**Your instructions:**
Return the listing below line for line, changing nothing.
----- Data provided
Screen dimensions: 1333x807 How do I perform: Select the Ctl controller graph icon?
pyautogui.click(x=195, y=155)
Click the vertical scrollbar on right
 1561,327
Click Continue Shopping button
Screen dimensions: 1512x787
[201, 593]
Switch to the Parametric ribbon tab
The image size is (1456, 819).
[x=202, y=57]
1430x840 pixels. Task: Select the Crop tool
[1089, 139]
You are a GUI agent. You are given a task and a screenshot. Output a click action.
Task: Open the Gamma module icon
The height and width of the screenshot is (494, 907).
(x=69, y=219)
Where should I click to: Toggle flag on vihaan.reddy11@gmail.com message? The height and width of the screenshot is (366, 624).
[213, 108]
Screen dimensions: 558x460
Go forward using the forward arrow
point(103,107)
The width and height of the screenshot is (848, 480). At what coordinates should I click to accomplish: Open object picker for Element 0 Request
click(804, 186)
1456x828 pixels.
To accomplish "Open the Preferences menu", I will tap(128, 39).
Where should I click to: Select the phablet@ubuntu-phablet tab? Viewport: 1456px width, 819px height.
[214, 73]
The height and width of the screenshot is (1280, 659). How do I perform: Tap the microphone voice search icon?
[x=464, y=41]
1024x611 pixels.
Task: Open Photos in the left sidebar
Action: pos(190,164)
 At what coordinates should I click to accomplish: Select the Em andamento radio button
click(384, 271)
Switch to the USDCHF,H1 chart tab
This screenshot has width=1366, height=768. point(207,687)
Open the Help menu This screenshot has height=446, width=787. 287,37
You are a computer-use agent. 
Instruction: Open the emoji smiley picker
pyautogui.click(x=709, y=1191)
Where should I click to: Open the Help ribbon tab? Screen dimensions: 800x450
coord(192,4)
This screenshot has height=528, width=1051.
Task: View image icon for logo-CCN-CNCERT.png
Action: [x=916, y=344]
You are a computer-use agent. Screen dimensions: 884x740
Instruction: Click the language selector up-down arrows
----------
**Response:**
Screen dimensions: 1333x807 How do I perform: Select the Ctl controller graph icon?
pyautogui.click(x=195, y=155)
Click the vertical scrollbar on right
 1561,327
Click Continue Shopping button
Screen dimensions: 1512x787
[201, 593]
Switch to the Parametric ribbon tab
The image size is (1456, 819).
[x=202, y=57]
1430x840 pixels. Task: Select the Crop tool
[1089, 139]
You are a GUI agent. You are given a task and a screenshot. Output a click action.
Task: Open the Gamma module icon
The height and width of the screenshot is (494, 907).
(x=69, y=219)
Where should I click to: Toggle flag on vihaan.reddy11@gmail.com message? The height and width of the screenshot is (366, 624).
[213, 108]
Screen dimensions: 558x460
Go forward using the forward arrow
point(103,107)
The width and height of the screenshot is (848, 480). At what coordinates should I click to accomplish: Open object picker for Element 0 Request
click(804, 186)
1456x828 pixels.
To accomplish "Open the Preferences menu", I will tap(128, 39).
Where should I click to: Select the phablet@ubuntu-phablet tab? Viewport: 1456px width, 819px height.
[214, 73]
The height and width of the screenshot is (1280, 659). How do I perform: Tap the microphone voice search icon?
[x=464, y=41]
1024x611 pixels.
Task: Open Photos in the left sidebar
Action: pos(190,164)
 At what coordinates should I click to accomplish: Select the Em andamento radio button
click(384, 271)
Switch to the USDCHF,H1 chart tab
This screenshot has width=1366, height=768. point(207,687)
Open the Help menu This screenshot has height=446, width=787. 287,37
You are a computer-use agent. 
Instruction: Open the emoji smiley picker
pyautogui.click(x=709, y=1191)
Where should I click to: Open the Help ribbon tab? Screen dimensions: 800x450
coord(192,4)
This screenshot has height=528, width=1051.
Task: View image icon for logo-CCN-CNCERT.png
Action: [x=916, y=344]
You are a computer-use agent. Screen dimensions: 884x740
Instruction: Click the language selector up-down arrows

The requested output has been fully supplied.